* _Provided entries_
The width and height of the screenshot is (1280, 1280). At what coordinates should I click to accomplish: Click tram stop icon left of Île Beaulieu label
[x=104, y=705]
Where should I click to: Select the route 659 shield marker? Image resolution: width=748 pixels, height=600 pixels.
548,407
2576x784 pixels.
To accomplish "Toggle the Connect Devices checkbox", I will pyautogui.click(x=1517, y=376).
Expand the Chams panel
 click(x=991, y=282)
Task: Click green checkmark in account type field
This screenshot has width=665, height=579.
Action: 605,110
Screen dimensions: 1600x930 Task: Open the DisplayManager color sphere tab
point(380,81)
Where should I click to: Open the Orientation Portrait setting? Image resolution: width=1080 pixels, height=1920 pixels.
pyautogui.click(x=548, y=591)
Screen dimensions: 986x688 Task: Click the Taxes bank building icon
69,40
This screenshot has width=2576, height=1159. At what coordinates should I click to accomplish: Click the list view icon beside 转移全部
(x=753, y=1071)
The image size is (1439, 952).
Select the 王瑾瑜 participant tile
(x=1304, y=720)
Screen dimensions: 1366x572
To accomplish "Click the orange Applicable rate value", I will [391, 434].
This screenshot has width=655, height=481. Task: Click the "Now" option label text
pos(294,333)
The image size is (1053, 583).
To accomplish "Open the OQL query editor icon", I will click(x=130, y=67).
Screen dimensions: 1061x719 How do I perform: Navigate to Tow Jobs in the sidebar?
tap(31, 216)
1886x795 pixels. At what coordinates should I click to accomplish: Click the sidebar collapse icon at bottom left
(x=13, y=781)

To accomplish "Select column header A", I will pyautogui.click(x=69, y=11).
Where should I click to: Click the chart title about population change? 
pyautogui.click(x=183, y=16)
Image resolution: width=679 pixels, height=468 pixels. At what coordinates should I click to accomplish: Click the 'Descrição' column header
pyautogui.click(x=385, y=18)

* _Task requirements_
Transcribe all of the data so that each line matches the source exactly.

* _Answer section_
The width and height of the screenshot is (1280, 1280). At what coordinates should I click to accomplish: Click tram stop icon left of Île Beaulieu label
[x=104, y=705]
Where should I click to: Select the route 659 shield marker? Image resolution: width=748 pixels, height=600 pixels.
548,407
2576x784 pixels.
To accomplish "Toggle the Connect Devices checkbox", I will pyautogui.click(x=1517, y=376).
Expand the Chams panel
 click(x=991, y=282)
Task: Click green checkmark in account type field
This screenshot has width=665, height=579.
Action: 605,110
Screen dimensions: 1600x930 Task: Open the DisplayManager color sphere tab
point(380,81)
Where should I click to: Open the Orientation Portrait setting? Image resolution: width=1080 pixels, height=1920 pixels.
pyautogui.click(x=548, y=591)
Screen dimensions: 986x688 Task: Click the Taxes bank building icon
69,40
This screenshot has width=2576, height=1159. At what coordinates should I click to accomplish: Click the list view icon beside 转移全部
(x=753, y=1071)
The image size is (1439, 952).
Select the 王瑾瑜 participant tile
(x=1304, y=720)
Screen dimensions: 1366x572
To accomplish "Click the orange Applicable rate value", I will [391, 434].
This screenshot has width=655, height=481. Task: Click the "Now" option label text
pos(294,333)
The image size is (1053, 583).
To accomplish "Open the OQL query editor icon", I will click(x=130, y=67).
Screen dimensions: 1061x719 How do I perform: Navigate to Tow Jobs in the sidebar?
tap(31, 216)
1886x795 pixels. At what coordinates should I click to accomplish: Click the sidebar collapse icon at bottom left
(x=13, y=781)

To accomplish "Select column header A", I will pyautogui.click(x=69, y=11).
Where should I click to: Click the chart title about population change? 
pyautogui.click(x=183, y=16)
Image resolution: width=679 pixels, height=468 pixels. At what coordinates should I click to accomplish: Click the 'Descrição' column header
pyautogui.click(x=385, y=18)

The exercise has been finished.